Sen. Richard Lugar, R-Ind., who is up for reelection in 2012, backed the plan, but Lugar’s main challenge is the GOP primary. Many observers think he will retire or fail to gain the GOP nomination in any event. Sen. Dean Heller, R-Nev., newly appointed from the House to replace Sen. John Ensign, R-Nev., on Wednesday cast his second vote for the plan, which Democrats will work to exploit in Heller’s 2012 race.

Democrats have yet to offer their fiscal 2012 budget resolution. In forcing a vote on Ryan’s plan, Senate Majority Leader Harry Reid, D-Nev., took what Republicans called an unprecedented step of forcing a vote on a budget that he opposes without offering one he supports.

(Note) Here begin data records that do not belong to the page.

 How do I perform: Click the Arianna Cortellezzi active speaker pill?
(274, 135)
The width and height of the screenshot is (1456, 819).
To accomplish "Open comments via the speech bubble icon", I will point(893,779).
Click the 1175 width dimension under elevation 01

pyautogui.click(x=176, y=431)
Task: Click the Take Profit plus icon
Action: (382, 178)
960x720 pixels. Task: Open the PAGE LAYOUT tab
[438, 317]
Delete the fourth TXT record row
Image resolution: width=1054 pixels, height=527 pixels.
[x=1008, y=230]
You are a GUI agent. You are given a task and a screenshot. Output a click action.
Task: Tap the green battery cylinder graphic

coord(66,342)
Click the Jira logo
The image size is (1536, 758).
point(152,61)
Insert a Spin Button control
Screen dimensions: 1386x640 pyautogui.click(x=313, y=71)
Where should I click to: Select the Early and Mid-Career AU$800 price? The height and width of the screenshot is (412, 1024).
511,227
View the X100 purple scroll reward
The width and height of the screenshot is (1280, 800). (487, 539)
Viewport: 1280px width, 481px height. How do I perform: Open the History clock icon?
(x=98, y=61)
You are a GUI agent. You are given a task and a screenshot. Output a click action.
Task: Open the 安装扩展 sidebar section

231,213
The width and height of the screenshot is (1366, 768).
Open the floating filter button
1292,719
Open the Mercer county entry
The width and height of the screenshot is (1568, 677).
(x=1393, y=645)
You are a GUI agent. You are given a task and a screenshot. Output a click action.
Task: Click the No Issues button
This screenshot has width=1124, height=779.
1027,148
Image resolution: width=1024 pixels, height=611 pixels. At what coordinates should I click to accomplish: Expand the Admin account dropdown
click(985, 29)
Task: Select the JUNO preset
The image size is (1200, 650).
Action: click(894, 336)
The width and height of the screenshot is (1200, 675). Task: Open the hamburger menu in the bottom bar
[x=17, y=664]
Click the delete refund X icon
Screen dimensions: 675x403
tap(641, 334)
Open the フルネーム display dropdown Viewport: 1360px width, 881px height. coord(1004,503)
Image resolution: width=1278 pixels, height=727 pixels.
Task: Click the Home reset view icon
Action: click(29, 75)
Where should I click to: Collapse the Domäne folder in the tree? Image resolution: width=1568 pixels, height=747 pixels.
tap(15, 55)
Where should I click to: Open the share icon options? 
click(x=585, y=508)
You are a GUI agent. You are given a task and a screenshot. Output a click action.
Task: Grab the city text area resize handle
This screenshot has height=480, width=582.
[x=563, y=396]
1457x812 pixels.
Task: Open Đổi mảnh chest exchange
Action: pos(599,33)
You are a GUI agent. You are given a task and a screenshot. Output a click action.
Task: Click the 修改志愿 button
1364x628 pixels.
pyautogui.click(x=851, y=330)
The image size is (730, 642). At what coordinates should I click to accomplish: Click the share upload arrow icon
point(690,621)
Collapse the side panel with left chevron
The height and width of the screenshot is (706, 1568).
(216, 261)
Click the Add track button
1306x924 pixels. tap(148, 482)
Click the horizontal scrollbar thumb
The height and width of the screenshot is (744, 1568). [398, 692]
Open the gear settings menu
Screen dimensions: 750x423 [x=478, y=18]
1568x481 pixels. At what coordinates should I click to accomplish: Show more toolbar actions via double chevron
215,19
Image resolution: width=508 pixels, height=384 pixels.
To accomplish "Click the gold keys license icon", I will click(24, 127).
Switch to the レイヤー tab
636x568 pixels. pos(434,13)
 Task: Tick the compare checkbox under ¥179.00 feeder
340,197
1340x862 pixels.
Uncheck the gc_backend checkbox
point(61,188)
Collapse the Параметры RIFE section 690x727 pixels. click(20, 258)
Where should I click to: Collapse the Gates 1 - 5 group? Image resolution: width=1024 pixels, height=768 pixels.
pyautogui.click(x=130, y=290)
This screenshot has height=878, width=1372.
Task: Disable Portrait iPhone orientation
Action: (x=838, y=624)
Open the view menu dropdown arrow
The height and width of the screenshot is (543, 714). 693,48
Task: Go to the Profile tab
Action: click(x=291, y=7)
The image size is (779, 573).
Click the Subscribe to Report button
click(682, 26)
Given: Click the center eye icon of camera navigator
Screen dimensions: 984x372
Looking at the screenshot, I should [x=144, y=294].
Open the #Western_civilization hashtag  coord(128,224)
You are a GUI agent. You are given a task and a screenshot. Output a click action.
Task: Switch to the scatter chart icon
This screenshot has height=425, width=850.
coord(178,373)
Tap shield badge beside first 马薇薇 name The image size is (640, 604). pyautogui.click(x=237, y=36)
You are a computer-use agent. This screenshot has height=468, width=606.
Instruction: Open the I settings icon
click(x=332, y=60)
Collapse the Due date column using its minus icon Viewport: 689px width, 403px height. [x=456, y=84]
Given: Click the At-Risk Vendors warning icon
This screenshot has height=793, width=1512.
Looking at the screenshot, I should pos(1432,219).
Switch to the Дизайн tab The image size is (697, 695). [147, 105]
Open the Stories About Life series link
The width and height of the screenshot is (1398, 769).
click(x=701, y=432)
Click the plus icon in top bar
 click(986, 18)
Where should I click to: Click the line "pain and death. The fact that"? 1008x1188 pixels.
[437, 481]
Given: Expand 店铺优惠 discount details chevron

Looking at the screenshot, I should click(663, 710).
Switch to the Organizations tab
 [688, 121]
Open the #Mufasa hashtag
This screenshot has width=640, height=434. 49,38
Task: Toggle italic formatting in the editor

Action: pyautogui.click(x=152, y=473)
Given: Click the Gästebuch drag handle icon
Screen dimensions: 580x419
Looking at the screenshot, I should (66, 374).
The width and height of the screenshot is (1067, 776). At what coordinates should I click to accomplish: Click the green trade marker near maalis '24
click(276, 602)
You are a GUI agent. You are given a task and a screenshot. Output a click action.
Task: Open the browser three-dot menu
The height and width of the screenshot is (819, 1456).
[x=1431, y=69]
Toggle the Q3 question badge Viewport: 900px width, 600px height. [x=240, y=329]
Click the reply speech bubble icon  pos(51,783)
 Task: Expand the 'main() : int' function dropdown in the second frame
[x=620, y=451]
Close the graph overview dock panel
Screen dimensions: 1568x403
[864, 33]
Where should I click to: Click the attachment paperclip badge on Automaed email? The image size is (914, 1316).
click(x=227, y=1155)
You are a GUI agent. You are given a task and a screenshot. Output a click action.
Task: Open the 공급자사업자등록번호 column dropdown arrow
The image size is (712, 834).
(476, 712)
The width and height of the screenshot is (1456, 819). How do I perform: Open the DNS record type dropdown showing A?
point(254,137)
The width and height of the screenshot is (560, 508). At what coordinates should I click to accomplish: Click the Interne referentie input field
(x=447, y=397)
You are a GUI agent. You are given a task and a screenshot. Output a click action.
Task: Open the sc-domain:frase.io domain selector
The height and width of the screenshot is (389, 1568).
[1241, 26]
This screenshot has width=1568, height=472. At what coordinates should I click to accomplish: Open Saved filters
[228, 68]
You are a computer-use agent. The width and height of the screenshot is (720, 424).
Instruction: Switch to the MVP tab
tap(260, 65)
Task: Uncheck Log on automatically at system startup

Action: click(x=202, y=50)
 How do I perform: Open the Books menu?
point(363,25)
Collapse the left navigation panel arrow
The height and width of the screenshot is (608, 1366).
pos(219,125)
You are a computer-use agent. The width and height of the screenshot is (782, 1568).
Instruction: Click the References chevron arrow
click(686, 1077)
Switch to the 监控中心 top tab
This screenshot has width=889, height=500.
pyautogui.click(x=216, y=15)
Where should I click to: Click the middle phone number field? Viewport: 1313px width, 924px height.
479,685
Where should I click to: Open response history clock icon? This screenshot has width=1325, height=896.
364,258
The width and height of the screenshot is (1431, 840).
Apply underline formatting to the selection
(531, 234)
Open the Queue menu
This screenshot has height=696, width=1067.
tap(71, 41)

The maneuver highlighted Senate Democrats’ decision to mostly abandon an affirmative legislative agenda and instead highlight opposition to GOP plans. Democrats can argue they are acting out of necessity because they cannot pass—in either the Senate or the House—most of their preferred legislation.

“This is a complete and total abdication of their responsibilities,” Senate Minority Leader Mitch McConnell, R-Ky., said. “And there is no excuse for it. We have an obligation to come up with a plan. Democrats are officially abdicating that responsibility this week.”

The Senate was also set to vote on President Obama’s original fiscal 2012 budget plan, on a budget resolution by Senate Budget ranking member Jeff Sessions, R-Ala., then on an alternative budget resolution by Sens. Rand Paul, R-Ky., and Pat Toomey, R-Pa. All of the budgets were expected to fall short of the 51 votes needed to start consideration of the bill under budget rules.

Democrats hope the votes will demonstrate that House Republicans must compromise to reach a deficit deal and raise the $14.3 trillion debt ceiling, making it easer to cut a deal in ongoing talks led by Vice President Joe Biden.